Dataset records:
━━━━━━━━━━━━━━━━━━━━
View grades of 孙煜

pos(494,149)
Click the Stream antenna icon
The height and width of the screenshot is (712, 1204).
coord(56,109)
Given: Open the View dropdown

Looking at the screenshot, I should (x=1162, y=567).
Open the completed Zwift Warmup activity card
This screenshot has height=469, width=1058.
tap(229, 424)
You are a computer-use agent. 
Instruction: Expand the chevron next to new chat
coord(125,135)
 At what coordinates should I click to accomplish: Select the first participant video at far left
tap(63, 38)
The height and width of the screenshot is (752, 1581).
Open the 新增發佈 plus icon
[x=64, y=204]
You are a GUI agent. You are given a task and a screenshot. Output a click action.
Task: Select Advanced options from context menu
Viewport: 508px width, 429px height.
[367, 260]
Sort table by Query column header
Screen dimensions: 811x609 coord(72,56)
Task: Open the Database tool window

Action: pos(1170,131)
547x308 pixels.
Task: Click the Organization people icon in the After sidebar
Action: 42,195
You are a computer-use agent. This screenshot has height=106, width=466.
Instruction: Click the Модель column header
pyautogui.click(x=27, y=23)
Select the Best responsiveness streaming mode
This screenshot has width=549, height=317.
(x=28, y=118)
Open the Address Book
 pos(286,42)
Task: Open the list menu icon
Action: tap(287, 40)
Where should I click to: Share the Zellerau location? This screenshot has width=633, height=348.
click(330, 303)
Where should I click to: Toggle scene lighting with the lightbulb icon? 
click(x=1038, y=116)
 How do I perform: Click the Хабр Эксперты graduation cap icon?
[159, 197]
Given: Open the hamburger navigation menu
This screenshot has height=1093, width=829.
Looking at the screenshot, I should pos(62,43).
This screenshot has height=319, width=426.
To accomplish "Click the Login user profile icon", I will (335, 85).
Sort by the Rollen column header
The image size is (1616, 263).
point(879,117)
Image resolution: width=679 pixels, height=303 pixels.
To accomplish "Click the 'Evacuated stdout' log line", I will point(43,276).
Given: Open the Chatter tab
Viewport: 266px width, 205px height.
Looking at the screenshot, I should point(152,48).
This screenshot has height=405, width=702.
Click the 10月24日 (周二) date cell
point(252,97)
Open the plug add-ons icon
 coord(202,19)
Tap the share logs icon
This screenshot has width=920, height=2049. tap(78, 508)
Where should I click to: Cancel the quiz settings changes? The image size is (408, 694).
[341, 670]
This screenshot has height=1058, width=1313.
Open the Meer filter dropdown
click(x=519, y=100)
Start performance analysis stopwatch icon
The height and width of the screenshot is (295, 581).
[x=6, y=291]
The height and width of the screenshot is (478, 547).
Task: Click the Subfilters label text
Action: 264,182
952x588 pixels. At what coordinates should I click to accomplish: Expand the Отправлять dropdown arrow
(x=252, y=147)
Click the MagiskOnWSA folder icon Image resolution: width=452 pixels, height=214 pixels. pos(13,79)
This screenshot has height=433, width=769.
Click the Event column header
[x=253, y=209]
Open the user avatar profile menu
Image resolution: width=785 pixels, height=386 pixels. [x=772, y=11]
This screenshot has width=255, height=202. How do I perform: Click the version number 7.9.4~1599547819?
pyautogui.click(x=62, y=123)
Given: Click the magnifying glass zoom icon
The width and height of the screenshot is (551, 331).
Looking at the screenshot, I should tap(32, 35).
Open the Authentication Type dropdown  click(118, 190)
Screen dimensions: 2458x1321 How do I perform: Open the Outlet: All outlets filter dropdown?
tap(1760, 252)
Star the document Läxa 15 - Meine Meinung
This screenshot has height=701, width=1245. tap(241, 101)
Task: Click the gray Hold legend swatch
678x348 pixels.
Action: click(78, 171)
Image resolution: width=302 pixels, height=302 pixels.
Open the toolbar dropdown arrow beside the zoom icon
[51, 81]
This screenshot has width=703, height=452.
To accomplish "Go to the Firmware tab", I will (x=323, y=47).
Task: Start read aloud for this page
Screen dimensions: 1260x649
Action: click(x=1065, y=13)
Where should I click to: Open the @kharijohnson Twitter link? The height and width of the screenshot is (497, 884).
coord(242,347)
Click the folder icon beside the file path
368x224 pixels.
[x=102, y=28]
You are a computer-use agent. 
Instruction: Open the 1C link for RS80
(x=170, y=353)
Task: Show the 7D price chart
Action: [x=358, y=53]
━━━━━━━━━━━━━━━━━━━━
● EXERCISE DETAILS:
Rewrite all the items above, replacing each "column header" with "column heading" and leaving everything else as it is.

● CORRECT RESULT:
View grades of 孙煜

pos(494,149)
Click the Stream antenna icon
The height and width of the screenshot is (712, 1204).
coord(56,109)
Given: Open the View dropdown

Looking at the screenshot, I should (x=1162, y=567).
Open the completed Zwift Warmup activity card
This screenshot has height=469, width=1058.
tap(229, 424)
You are a computer-use agent. 
Instruction: Expand the chevron next to new chat
coord(125,135)
 At what coordinates should I click to accomplish: Select the first participant video at far left
tap(63, 38)
The height and width of the screenshot is (752, 1581).
Open the 新增發佈 plus icon
[x=64, y=204]
You are a GUI agent. You are given a task and a screenshot. Output a click action.
Task: Select Advanced options from context menu
Viewport: 508px width, 429px height.
[367, 260]
Sort table by Query column heading
Screen dimensions: 811x609 coord(72,56)
Task: Open the Database tool window

Action: pos(1170,131)
547x308 pixels.
Task: Click the Organization people icon in the After sidebar
Action: 42,195
You are a computer-use agent. This screenshot has height=106, width=466.
Instruction: Click the Модель column heading
pyautogui.click(x=27, y=23)
Select the Best responsiveness streaming mode
This screenshot has width=549, height=317.
(x=28, y=118)
Open the Address Book
 pos(286,42)
Task: Open the list menu icon
Action: tap(287, 40)
Where should I click to: Share the Zellerau location? This screenshot has width=633, height=348.
click(330, 303)
Where should I click to: Toggle scene lighting with the lightbulb icon? 
click(x=1038, y=116)
 How do I perform: Click the Хабр Эксперты graduation cap icon?
[159, 197]
Given: Open the hamburger navigation menu
This screenshot has height=1093, width=829.
Looking at the screenshot, I should pos(62,43).
This screenshot has height=319, width=426.
To accomplish "Click the Login user profile icon", I will (335, 85).
Sort by the Rollen column heading
The image size is (1616, 263).
point(879,117)
Image resolution: width=679 pixels, height=303 pixels.
To accomplish "Click the 'Evacuated stdout' log line", I will point(43,276).
Given: Open the Chatter tab
Viewport: 266px width, 205px height.
Looking at the screenshot, I should point(152,48).
This screenshot has height=405, width=702.
Click the 10月24日 (周二) date cell
point(252,97)
Open the plug add-ons icon
 coord(202,19)
Tap the share logs icon
This screenshot has width=920, height=2049. tap(78, 508)
Where should I click to: Cancel the quiz settings changes? The image size is (408, 694).
[341, 670]
This screenshot has height=1058, width=1313.
Open the Meer filter dropdown
click(x=519, y=100)
Start performance analysis stopwatch icon
The height and width of the screenshot is (295, 581).
[x=6, y=291]
The height and width of the screenshot is (478, 547).
Task: Click the Subfilters label text
Action: 264,182
952x588 pixels. At what coordinates should I click to accomplish: Expand the Отправлять dropdown arrow
(x=252, y=147)
Click the MagiskOnWSA folder icon Image resolution: width=452 pixels, height=214 pixels. pos(13,79)
This screenshot has height=433, width=769.
Click the Event column heading
[x=253, y=209]
Open the user avatar profile menu
Image resolution: width=785 pixels, height=386 pixels. [x=772, y=11]
This screenshot has width=255, height=202. How do I perform: Click the version number 7.9.4~1599547819?
pyautogui.click(x=62, y=123)
Given: Click the magnifying glass zoom icon
The width and height of the screenshot is (551, 331).
Looking at the screenshot, I should tap(32, 35).
Open the Authentication Type dropdown  click(118, 190)
Screen dimensions: 2458x1321 How do I perform: Open the Outlet: All outlets filter dropdown?
tap(1760, 252)
Star the document Läxa 15 - Meine Meinung
This screenshot has height=701, width=1245. tap(241, 101)
Task: Click the gray Hold legend swatch
678x348 pixels.
Action: click(78, 171)
Image resolution: width=302 pixels, height=302 pixels.
Open the toolbar dropdown arrow beside the zoom icon
[51, 81]
This screenshot has width=703, height=452.
To accomplish "Go to the Firmware tab", I will (x=323, y=47).
Task: Start read aloud for this page
Screen dimensions: 1260x649
Action: click(x=1065, y=13)
Where should I click to: Open the @kharijohnson Twitter link? The height and width of the screenshot is (497, 884).
coord(242,347)
Click the folder icon beside the file path
368x224 pixels.
[x=102, y=28]
You are a computer-use agent. 
Instruction: Open the 1C link for RS80
(x=170, y=353)
Task: Show the 7D price chart
Action: [x=358, y=53]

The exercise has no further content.